* Written exercise
In the lines starting at the beginning of the records and ending at the line containing "point(121,238)", change every "Instruction" to "Goal". Leave all other text unchanged, and give back only those lines.

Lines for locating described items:
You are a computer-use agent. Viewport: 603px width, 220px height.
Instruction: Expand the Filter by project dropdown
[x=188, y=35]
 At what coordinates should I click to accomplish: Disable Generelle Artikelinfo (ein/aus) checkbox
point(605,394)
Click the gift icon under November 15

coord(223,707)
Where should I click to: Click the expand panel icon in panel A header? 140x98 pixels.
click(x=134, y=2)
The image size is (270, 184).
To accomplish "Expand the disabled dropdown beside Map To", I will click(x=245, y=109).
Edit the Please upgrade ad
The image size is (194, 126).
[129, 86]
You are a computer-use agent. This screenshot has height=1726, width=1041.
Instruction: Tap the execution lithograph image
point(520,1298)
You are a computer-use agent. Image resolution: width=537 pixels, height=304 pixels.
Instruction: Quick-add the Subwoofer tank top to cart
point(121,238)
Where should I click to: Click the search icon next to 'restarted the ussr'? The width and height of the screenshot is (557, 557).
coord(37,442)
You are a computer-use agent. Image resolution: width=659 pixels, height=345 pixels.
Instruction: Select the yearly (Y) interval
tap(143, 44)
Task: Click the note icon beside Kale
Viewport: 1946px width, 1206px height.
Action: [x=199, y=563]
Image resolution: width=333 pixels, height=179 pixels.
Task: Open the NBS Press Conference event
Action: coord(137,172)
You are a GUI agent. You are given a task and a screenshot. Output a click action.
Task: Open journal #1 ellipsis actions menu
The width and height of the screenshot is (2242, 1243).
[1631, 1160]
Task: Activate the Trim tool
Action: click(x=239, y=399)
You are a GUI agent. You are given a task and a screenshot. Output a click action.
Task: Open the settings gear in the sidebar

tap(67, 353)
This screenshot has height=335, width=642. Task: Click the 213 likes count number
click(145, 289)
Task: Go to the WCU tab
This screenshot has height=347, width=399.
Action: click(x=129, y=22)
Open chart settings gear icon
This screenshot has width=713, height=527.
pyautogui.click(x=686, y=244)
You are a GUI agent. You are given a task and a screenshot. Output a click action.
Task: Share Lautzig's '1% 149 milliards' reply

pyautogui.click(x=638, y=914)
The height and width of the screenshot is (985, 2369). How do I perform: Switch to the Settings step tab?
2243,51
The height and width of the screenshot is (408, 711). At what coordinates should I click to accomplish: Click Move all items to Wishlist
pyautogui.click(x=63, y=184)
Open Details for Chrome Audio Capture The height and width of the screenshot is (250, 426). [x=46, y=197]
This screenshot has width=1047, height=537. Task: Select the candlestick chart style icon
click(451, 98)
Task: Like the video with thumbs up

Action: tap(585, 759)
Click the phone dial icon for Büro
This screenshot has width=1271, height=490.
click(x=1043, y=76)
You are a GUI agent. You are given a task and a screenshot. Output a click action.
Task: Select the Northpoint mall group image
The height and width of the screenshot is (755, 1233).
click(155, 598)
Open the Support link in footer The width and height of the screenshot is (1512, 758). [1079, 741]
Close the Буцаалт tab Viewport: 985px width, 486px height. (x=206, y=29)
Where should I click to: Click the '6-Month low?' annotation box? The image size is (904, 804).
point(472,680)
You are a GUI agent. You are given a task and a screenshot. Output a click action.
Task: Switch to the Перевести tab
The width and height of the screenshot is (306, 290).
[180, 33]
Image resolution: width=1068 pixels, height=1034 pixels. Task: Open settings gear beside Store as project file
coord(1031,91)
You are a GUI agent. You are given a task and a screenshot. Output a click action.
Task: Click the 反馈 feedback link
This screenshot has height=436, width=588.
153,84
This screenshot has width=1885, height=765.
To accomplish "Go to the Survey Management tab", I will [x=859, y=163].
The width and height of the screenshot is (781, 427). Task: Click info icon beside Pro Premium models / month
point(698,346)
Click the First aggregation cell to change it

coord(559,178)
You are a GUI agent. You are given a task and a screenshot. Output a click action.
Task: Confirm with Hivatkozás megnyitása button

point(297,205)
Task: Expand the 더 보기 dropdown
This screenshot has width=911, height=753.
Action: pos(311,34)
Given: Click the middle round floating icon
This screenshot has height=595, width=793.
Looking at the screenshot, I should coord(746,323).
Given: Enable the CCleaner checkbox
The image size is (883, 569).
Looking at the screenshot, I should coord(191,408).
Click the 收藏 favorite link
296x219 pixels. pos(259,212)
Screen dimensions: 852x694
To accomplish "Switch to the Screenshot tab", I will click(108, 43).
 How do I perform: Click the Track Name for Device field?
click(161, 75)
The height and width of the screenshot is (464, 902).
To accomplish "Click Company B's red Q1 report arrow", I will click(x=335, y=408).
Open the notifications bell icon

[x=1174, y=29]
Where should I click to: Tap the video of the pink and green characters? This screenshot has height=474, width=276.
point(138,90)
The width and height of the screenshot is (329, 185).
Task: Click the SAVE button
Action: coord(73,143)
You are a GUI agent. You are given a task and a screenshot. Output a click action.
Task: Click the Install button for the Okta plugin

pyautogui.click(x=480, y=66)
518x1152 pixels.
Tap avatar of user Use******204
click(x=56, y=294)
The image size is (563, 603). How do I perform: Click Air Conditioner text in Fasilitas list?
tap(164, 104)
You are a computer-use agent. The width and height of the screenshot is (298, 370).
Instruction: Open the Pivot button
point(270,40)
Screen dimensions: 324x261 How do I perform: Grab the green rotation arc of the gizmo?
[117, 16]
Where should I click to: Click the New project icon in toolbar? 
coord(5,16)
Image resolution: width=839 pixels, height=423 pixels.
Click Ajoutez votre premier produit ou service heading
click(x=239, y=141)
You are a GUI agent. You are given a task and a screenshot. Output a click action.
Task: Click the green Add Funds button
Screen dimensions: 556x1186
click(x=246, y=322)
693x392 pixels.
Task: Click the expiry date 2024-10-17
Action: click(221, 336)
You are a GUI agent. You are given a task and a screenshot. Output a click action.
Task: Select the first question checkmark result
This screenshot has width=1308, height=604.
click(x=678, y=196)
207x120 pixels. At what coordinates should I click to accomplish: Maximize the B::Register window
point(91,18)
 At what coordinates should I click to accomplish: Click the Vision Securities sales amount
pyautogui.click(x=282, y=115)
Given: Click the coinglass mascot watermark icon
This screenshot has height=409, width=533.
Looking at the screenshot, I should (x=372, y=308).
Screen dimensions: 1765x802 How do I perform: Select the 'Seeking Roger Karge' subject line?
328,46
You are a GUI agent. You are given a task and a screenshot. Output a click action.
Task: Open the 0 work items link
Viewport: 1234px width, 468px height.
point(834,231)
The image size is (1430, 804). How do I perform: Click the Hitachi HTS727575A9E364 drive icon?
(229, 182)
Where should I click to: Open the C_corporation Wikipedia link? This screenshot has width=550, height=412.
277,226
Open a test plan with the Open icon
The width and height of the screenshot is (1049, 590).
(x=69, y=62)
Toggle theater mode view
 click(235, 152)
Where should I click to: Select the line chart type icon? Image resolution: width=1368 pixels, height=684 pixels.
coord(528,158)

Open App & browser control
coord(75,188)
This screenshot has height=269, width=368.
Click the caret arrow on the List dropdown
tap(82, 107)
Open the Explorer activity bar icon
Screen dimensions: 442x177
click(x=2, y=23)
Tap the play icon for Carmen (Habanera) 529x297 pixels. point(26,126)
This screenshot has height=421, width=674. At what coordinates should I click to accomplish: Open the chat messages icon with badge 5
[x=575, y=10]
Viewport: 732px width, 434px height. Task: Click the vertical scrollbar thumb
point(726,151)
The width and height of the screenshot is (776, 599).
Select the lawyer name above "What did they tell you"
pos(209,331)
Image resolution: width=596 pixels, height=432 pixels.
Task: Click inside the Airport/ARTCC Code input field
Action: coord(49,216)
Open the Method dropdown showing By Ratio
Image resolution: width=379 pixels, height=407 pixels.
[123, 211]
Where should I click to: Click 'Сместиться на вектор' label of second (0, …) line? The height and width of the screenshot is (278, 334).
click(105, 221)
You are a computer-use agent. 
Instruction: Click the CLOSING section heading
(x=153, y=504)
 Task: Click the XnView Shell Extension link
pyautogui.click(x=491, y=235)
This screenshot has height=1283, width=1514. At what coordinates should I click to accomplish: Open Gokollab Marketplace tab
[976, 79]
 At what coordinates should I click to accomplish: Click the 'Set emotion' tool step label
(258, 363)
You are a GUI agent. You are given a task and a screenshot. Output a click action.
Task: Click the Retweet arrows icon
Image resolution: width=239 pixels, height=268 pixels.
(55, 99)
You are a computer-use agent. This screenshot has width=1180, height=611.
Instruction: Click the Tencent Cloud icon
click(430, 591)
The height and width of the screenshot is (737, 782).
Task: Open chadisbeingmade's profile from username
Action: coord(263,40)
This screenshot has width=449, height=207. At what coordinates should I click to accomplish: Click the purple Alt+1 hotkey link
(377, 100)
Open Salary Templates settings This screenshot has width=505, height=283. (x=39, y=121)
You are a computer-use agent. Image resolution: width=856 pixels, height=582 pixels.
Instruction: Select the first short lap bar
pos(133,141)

* Result
You are a computer-use agent. Viewport: 603px width, 220px height.
Goal: Expand the Filter by project dropdown
[x=188, y=35]
 At what coordinates should I click to accomplish: Disable Generelle Artikelinfo (ein/aus) checkbox
point(605,394)
Click the gift icon under November 15

coord(223,707)
Where should I click to: Click the expand panel icon in panel A header? 140x98 pixels.
click(x=134, y=2)
The image size is (270, 184).
To accomplish "Expand the disabled dropdown beside Map To", I will click(x=245, y=109).
Edit the Please upgrade ad
The image size is (194, 126).
[129, 86]
You are a computer-use agent. This screenshot has height=1726, width=1041.
Goal: Tap the execution lithograph image
point(520,1298)
You are a computer-use agent. Image resolution: width=537 pixels, height=304 pixels.
Goal: Quick-add the Subwoofer tank top to cart
point(121,238)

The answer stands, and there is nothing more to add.